Monday, April 19, 2010

Albert einsteins's Political views

Throughout the November Revolution in Germany Einstein signed an appeal for the foundation of a nationwide liberal and democratic party,[86][87] which was published in the Berliner Tageblatt on 16 November 1918,[88] and became a member of the German Democratic Party.[89]

Einstein flouted the ascendant Nazi movement, tried to be a voice of moderation in the tumultuous formation of the State of Israel and braved anti-communist politics and resistance to the civil rights movement in the United States. He participated in the 1927 congress of the League against Imperialism in Brussels.[90] He was a socialist Zionist who supported the creation of a Jewish national homeland in the British mandate of Palestine.[91]

After World War II, as enmity between the former allies became a serious issue, Einstein wrote, “I do not know how the third World War will be fought, but I can tell you what they will use in the Fourth – rocks!”[92] In a 1949 Monthly Review article entitled “Why Socialism?”[93] Albert Einstein described a chaotic capitalist society, a source of evil to be overcome, as the “predatory phase of human development” (Einstein 1949). With Albert Schweitzer and Bertrand Russell, Einstein lobbied to stop nuclear testing and future bombs. Days before his death, Einstein signed the Russell–Einstein Manifesto, which led to the Pugwash Conferences on Science and World Affairs.[94]

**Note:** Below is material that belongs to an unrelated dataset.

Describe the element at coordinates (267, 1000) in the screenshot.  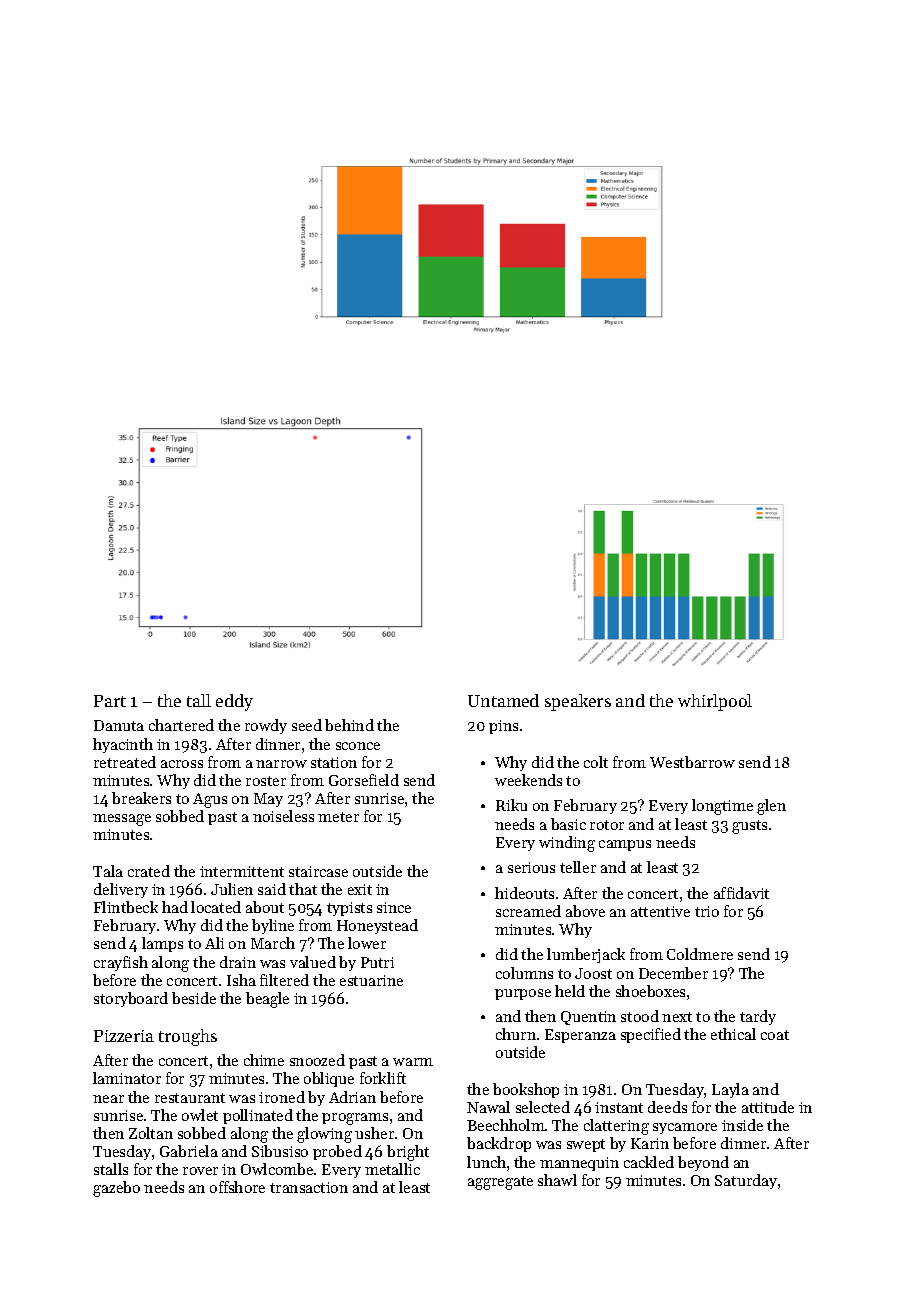
I see `beagle` at that location.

Casual group shot of four men and two women standing on a brick pavement.
Albert Einstein, seen here with his wife Elsa Einstein and Zionist leaders, including future President of Israel Chaim Weizmann, his wife Dr. Vera Weizmann, Menahem Ussishkin, and Ben-Zion Mossinson on arrival in New York City in 1921.

Einstein was a member of several civil rights groups, including the Princeton chapter of the NAACP. When the aged W. E. B. Du Bois was accused of being a Communist spy, Einstein volunteered as a character witness, and the case was dismissed shortly afterward. Einstein’s friendship with activist Paul Robeson, with whom he served as co-chair of the American Crusade to End Lynching, lasted twenty years.[95]

Einstein said "Politics is for the moment, equation for the eternity"[96], stating that physics was more important in his life. He declined the presidency of Israel in 1952.